Gift Matching of Empowerment

G‑d’s righteousness and mercy in dispersing the Jewish people throughout the world over the course of many generations enabled us to discover, reveal and establish our deepest and most cherished relationship with Him. And our interconnectedness as a people empowers us and motivates us to express our individual Jerusalems. When we put that power into motion by fulfilling the Torah and its commandments, continuously completing and adding to the achievements of all Jews throughout time, we will reach that final mitzvah and merit the ultimate redemption.

Frieda was motivated and inspired by the self-sacrifice and perseverance of those who had risked their lives—and those who gave up their lives—defying the Communists for the sake of G‑d. And her own deeds of self-sacrifice were motivated by the effects her actions would have on other Jews observing Judaism.

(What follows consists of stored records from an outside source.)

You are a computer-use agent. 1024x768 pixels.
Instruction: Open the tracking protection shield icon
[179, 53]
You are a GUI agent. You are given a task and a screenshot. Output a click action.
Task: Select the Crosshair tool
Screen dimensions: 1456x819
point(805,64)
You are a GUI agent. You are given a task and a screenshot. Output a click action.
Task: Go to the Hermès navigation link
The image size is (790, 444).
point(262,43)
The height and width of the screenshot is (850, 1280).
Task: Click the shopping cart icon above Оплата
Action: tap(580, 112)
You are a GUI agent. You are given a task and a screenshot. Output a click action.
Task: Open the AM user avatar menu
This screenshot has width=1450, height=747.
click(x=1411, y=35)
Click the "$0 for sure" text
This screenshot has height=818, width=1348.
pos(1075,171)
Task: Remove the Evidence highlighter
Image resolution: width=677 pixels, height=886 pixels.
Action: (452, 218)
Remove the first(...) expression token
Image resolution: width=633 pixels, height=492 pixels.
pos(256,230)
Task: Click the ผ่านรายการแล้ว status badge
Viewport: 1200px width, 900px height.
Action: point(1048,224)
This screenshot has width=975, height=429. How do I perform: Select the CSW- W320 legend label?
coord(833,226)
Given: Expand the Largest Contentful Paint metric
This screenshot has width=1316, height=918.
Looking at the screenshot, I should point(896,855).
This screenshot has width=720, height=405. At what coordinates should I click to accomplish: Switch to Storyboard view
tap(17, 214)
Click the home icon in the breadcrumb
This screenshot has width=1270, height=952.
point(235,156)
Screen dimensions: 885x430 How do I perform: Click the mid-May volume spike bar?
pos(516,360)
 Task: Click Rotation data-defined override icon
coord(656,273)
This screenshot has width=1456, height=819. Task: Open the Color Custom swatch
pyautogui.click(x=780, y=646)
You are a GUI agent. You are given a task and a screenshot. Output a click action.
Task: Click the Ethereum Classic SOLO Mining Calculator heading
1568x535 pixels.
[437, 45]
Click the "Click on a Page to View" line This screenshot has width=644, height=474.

We are so much more empowered and energized when we realize that what we do will have broader ramifications beyond our single personal deed. These days, the most successful fundraising campaigns involve generating wide networks of people who are challenged to contribute for a charitable cause, with the understanding that their contribution will be significantly matched by other generous donors and will produce two, three or four times its value.

What G‑d has set up for us is the greatest charitable campaign, with the widest network of all: What we do has broader ramifications beyond our single deeda united people dispersed across time and space, with a full spectrum of capabilities and achievements. He linked us all together with our mini-Jerusalems, and gave us the task of making the whole world one revealed Jerusalem—a place where G‑d’s presence is sensed. Though we may not perceive it, each of our deeds is being matched to an infinite level, reaching into the past, affecting the present and future. Individually and collectively, we are all involved in empowering and completing each other so that we meet the final goal.

Frieda’s story is not about an inspiring incident of the past. She is an integral part of the present. Each and every one of us is in this together, and we make an incalculable difference with every mitzvah that we do.

This essay is dedicated to my dear mother, Rebbetzin Tzivia Miriam Gurary, of blessed memory, on the occasion of her 10th yahrtzeit, on the 12th of Iyar. Her grandmother Yenta Leah, of blessed memory, was known to be proficient in Jewish law, and exhibited great self-sacrifice in her meticulous observance of Judaism, notably with the mitzvah of mikvah, as well as with her exceptional adherence to the mitzvah of covering her hair. There’s no doubt in my mind that the deeds of my great-grandmother had a profound impact on her progeny, who followed in her footsteps in an exemplary manner decades later. Though they never met—and my great-grandmother could never have fathomed the imprint of her deeds—she empowers us all.